India Raises Tech Tax Threshold to $22B, Cuts Red Tape

🀯 Mind Blown

India just made it dramatically easier for tech companies to operate with new tax rules that simplify compliance and boost certainty. The changes could supercharge the country's booming tech hub status.

India's tech industry just got a major boost that removes years of friction between companies and tax authorities.

The country's 2026 budget introduces sweeping changes to how technology services are taxed. Instead of navigating separate categories for software development, IT services, outsourcing, and research, companies now work with a single category and a common 15.5% safe harbor margin.

The threshold for accessing these simplified rules jumped from $3.5 billion to $22 billion rupees. That means far more companies can now operate with tax certainty, and the approval process is fully automated without requiring individual tax officer reviews.
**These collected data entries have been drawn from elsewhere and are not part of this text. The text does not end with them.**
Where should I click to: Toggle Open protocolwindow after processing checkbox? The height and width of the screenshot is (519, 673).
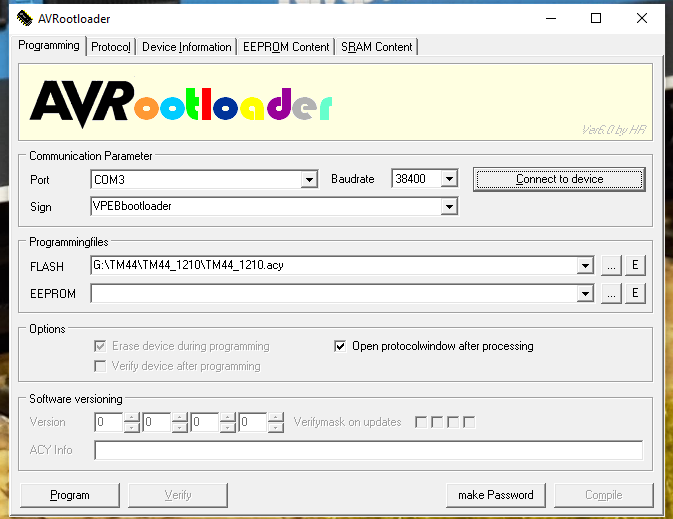coord(341,346)
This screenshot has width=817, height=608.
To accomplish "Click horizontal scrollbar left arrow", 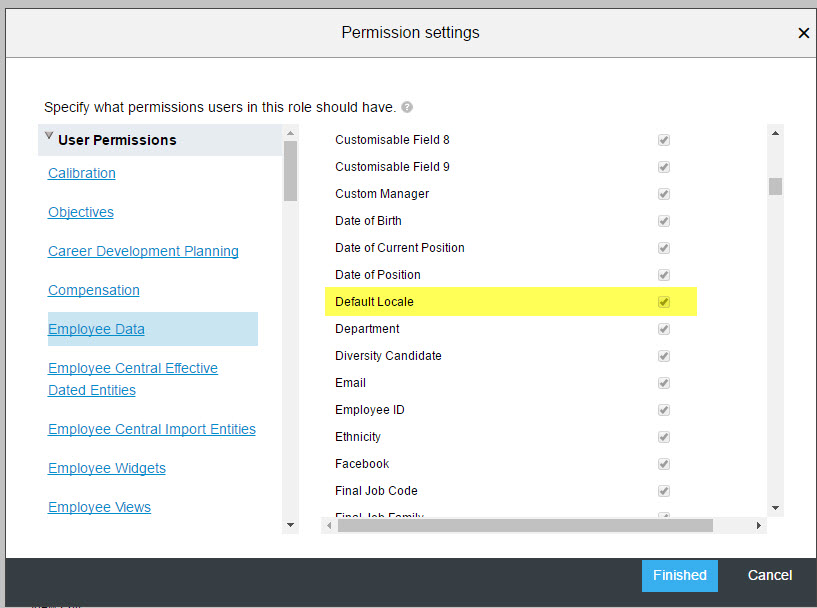I will click(x=329, y=526).

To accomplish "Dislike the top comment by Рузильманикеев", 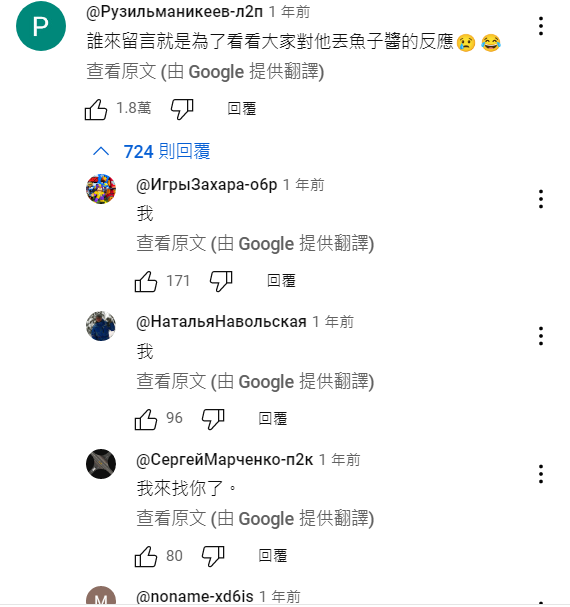I will tap(182, 109).

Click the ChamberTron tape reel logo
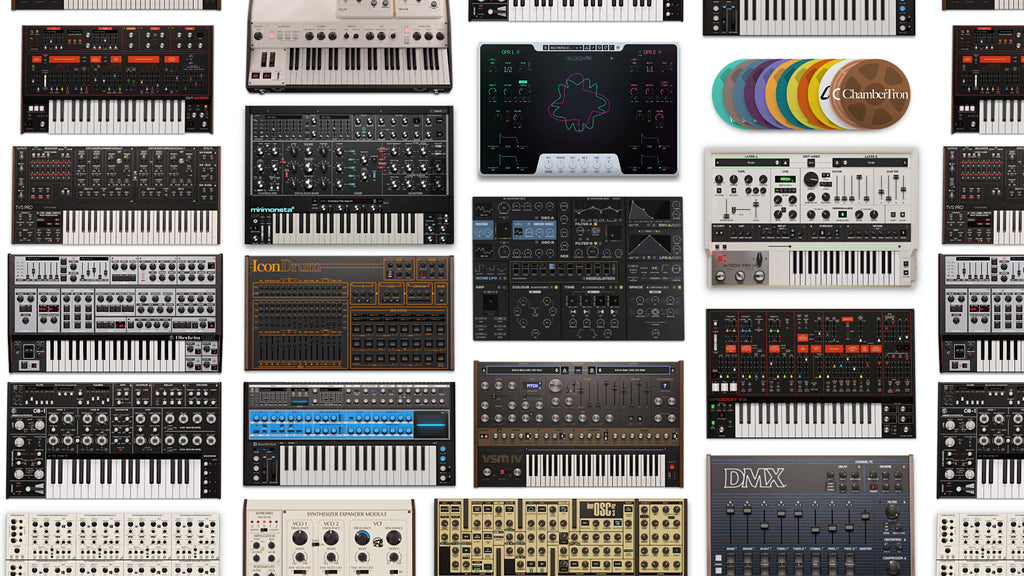872,94
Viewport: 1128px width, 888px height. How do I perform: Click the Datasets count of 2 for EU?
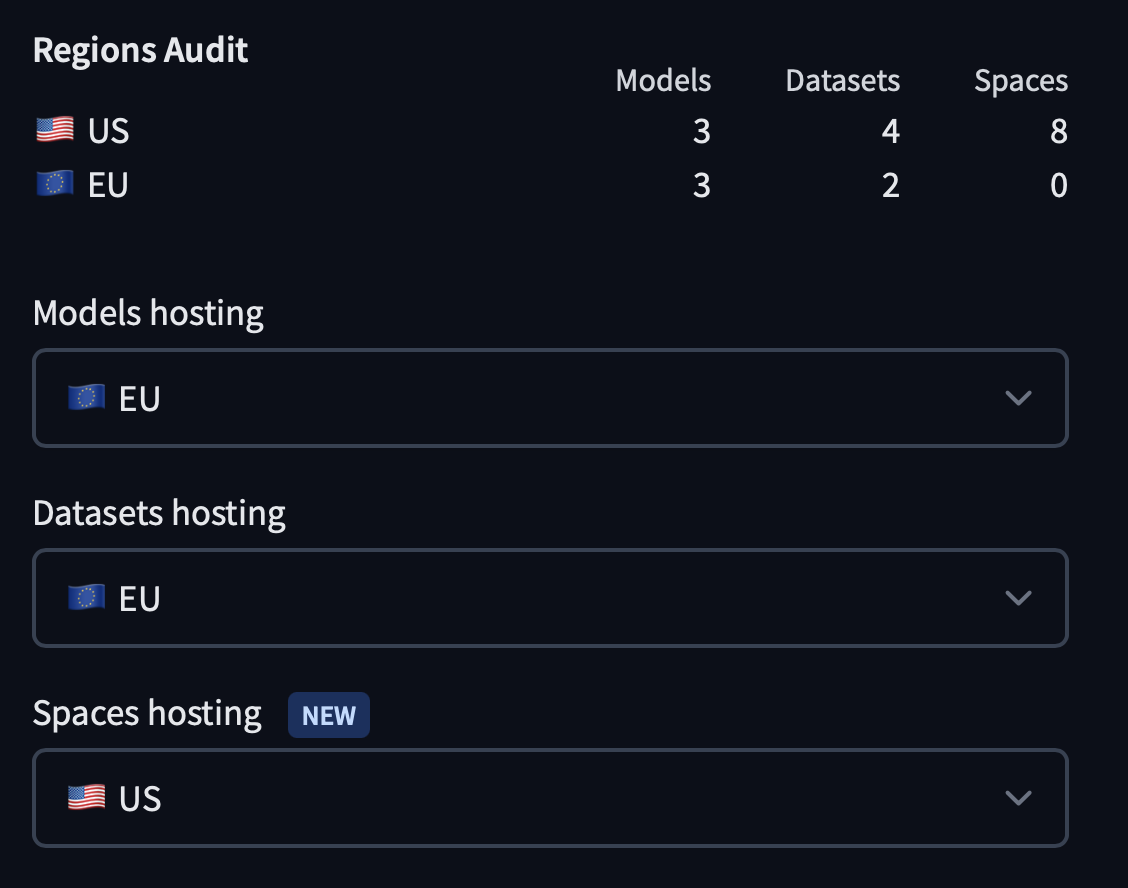point(891,184)
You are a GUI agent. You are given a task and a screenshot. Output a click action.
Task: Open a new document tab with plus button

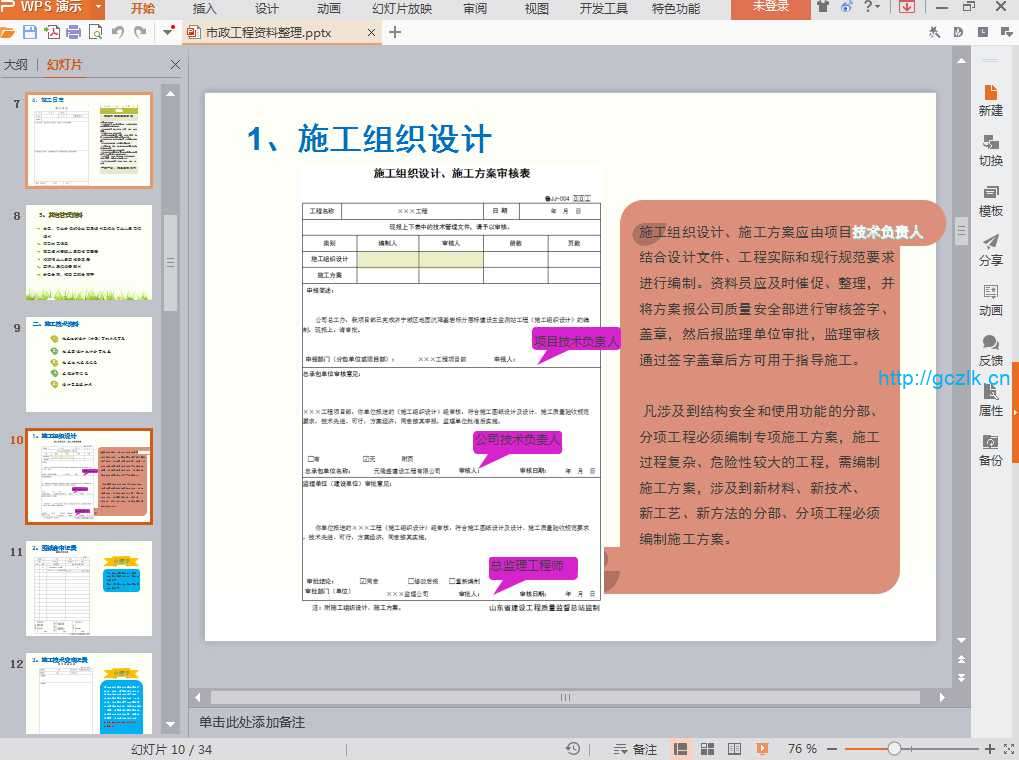click(395, 32)
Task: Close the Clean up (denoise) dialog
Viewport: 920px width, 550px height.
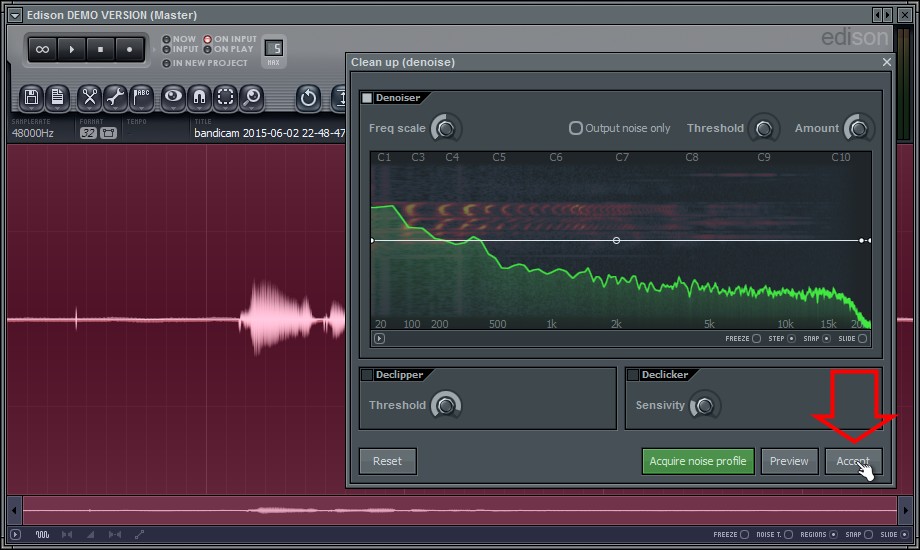Action: click(886, 62)
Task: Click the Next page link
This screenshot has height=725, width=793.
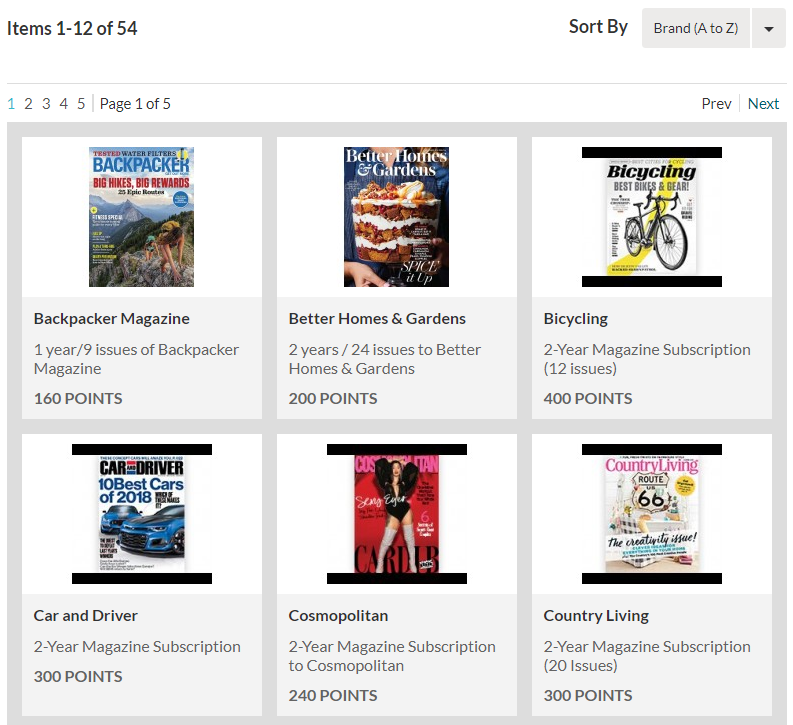Action: tap(763, 104)
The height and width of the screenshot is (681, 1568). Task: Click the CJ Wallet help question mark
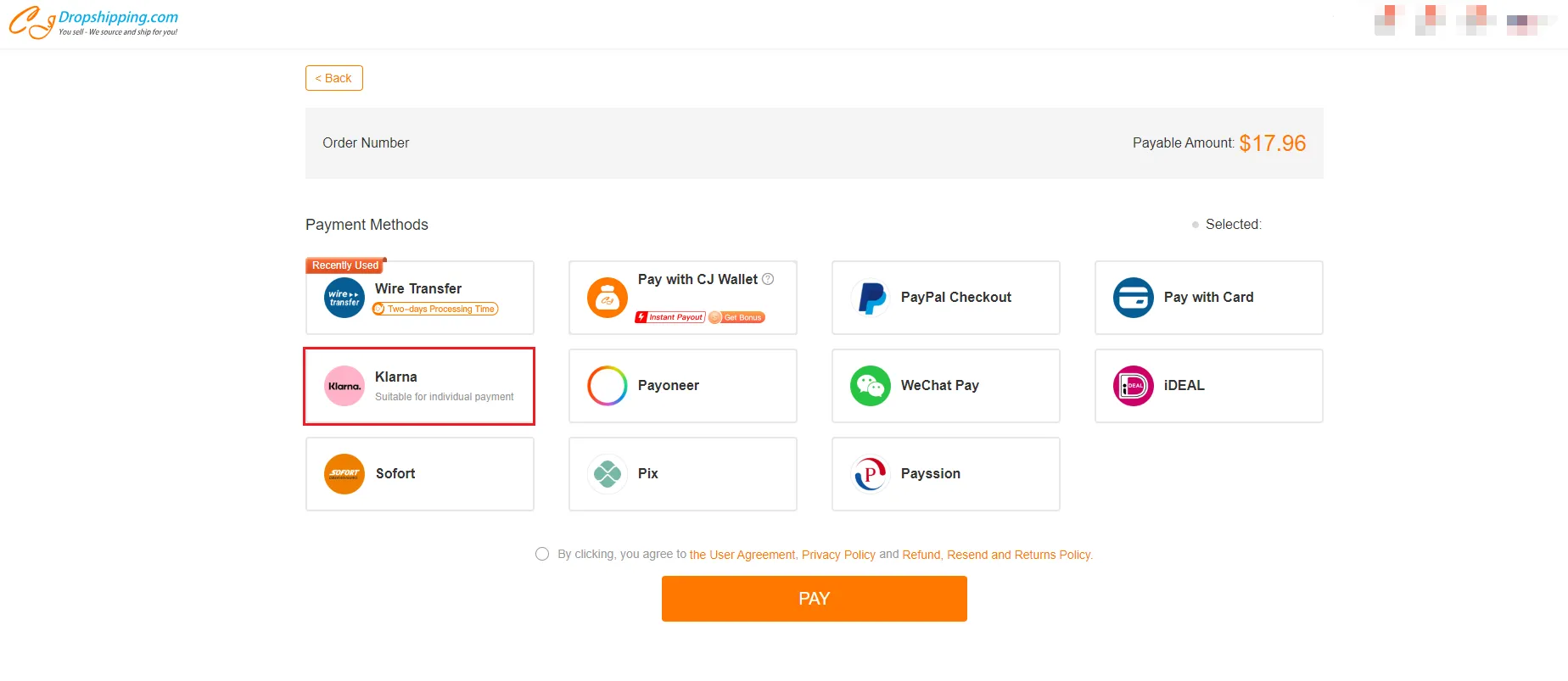(768, 279)
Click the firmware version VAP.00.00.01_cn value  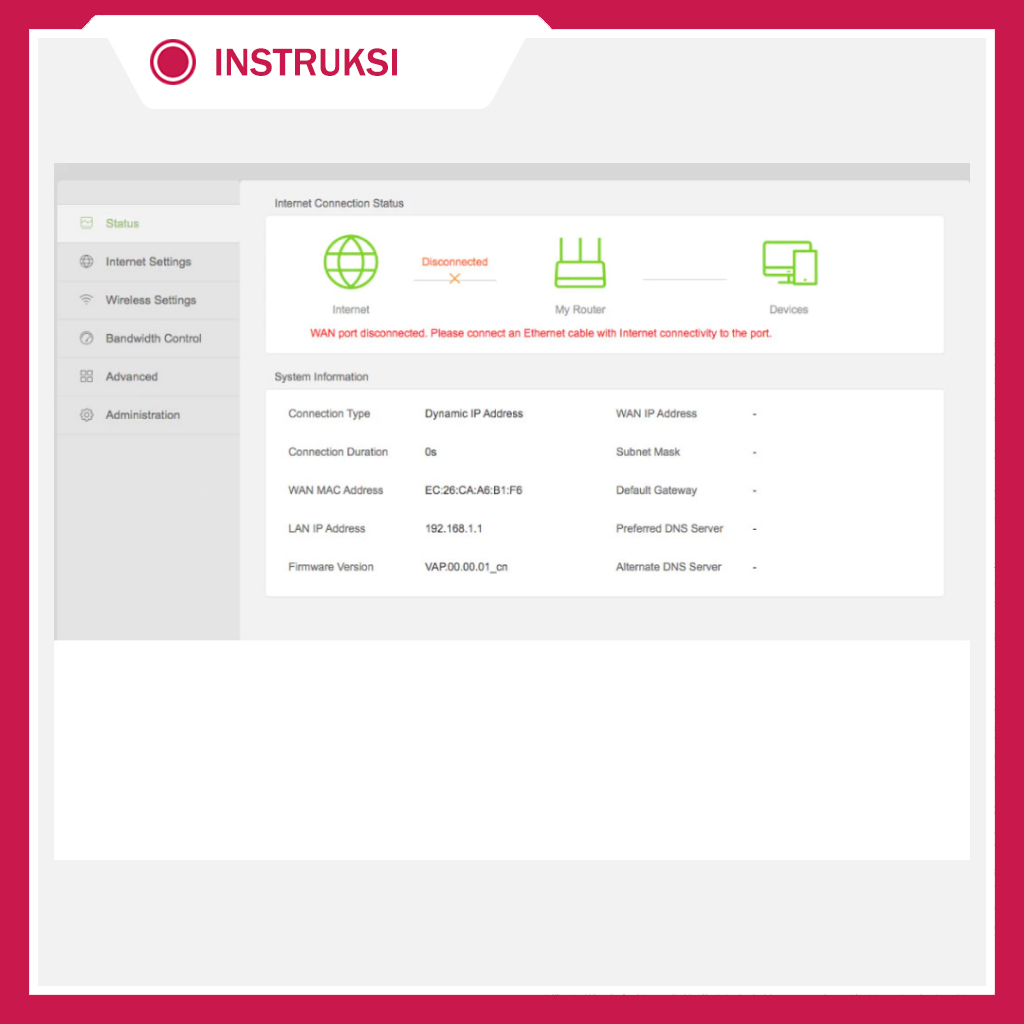click(x=466, y=567)
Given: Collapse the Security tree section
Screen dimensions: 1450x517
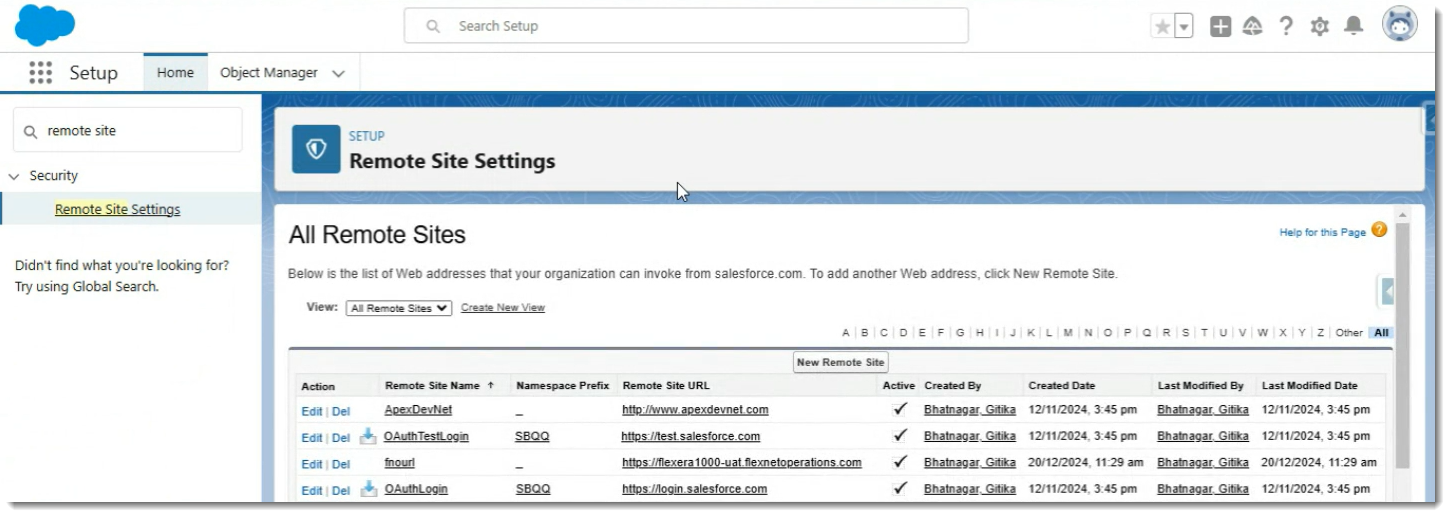Looking at the screenshot, I should tap(14, 176).
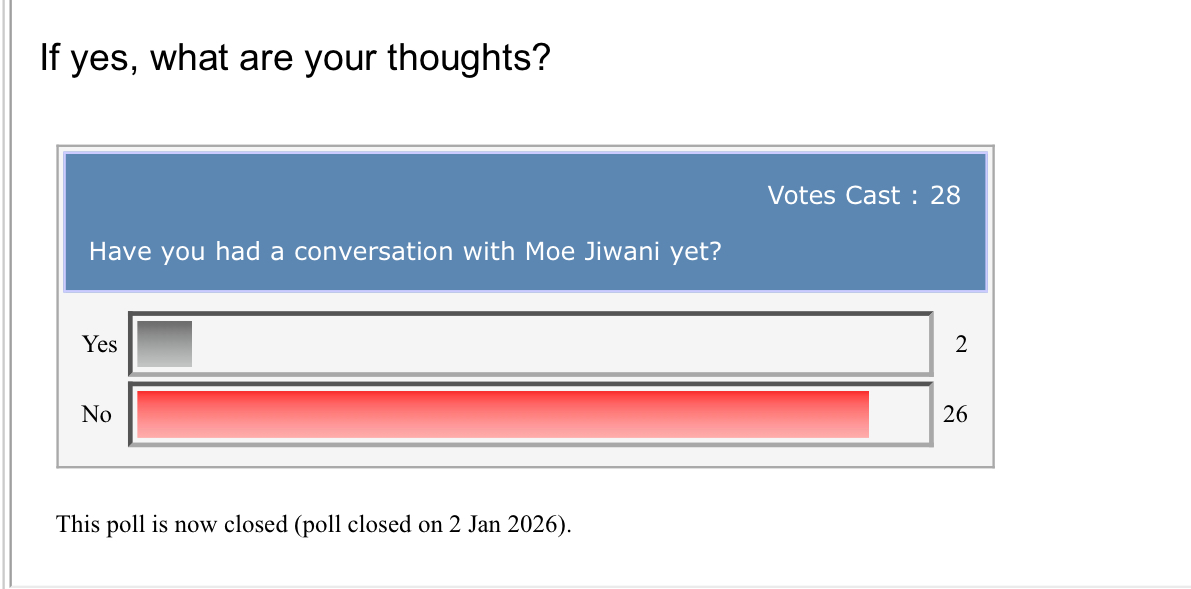The width and height of the screenshot is (1191, 589).
Task: Click the word 'thoughts?' in the heading
Action: click(x=469, y=59)
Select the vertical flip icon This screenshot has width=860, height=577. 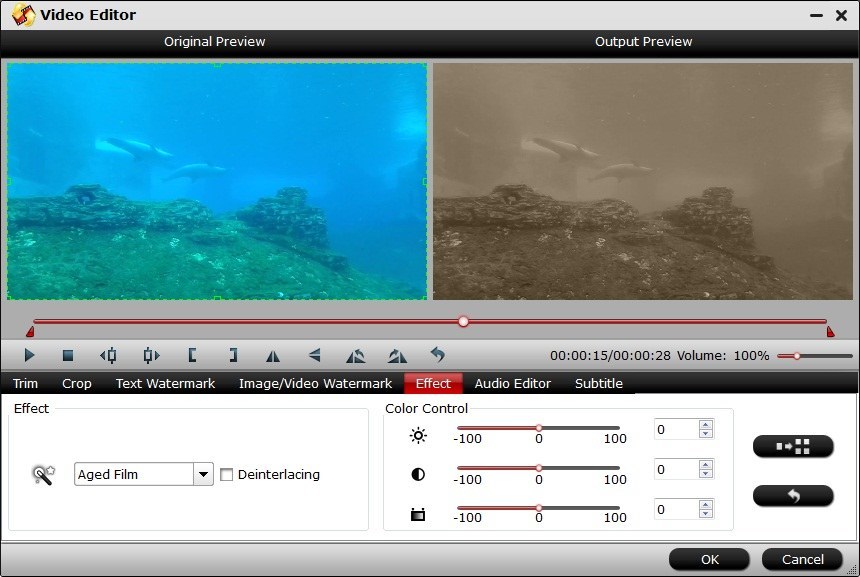tap(314, 355)
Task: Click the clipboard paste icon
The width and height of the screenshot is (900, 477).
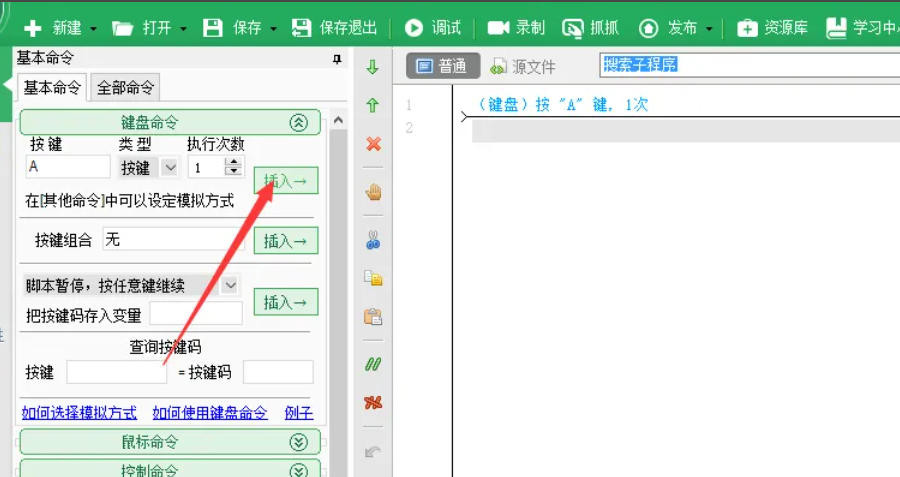Action: pyautogui.click(x=373, y=317)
Even better, once a company applies, the safe harbor continues automatically for five years. This addresses a longstanding pain point that led to frequent disputes between tech firms and the Income Tax department.

Global capability centers are the big winners here. These are operations where international companies build entire platforms in India, and they've become the growth engine of the country's tech sector.

Monica Pirgal, CEO of Bhartiya Converge, captured the shift perfectly. "The government has removed the core friction points that global enterprises faced while expanding in India," she said. "Scale is no longer penalized but actively encouraged."

India Raises Tech Tax Threshold to $22B, Cuts Red Tape

The budget also streamlines Advance Pricing Agreements, committing to conclude them within two years. This gives companies another layer of predictability when planning long-term operations.

The Ripple Effect

For mid-sized companies and private equity-backed firms, these changes lower the barrier to starting operations in India. Companies can now "start small, build confidently, and scale" without worrying about tax complications down the road, according to InCommon CEO Piyush Kedia.

The impact extends beyond individual companies. Nasscom, India's technology industry association, called it "a decisive shift away from process-heavy compliance towards clarity, predictability and trust-based governance."

India already hosts thousands of global capability centers employing hundreds of thousands of engineers. With these changes, that number is expected to grow significantly as more international firms choose India for full-stack platform ownership.

Wipro's CFO Aparna Iyer noted the changes will "provide tax certainty and reduce the cost of compliance" across the sector. That means more resources going toward innovation instead of paperwork.

The certainty matters especially for technology platforms designed to run for years with globally distributed teams. When a company knows its tax situation is stable, it can make bolder commitments to building in India.

India just made a clear statement: it wants to be the world's premier destination for technology operations, and it's backing that ambition with practical policy.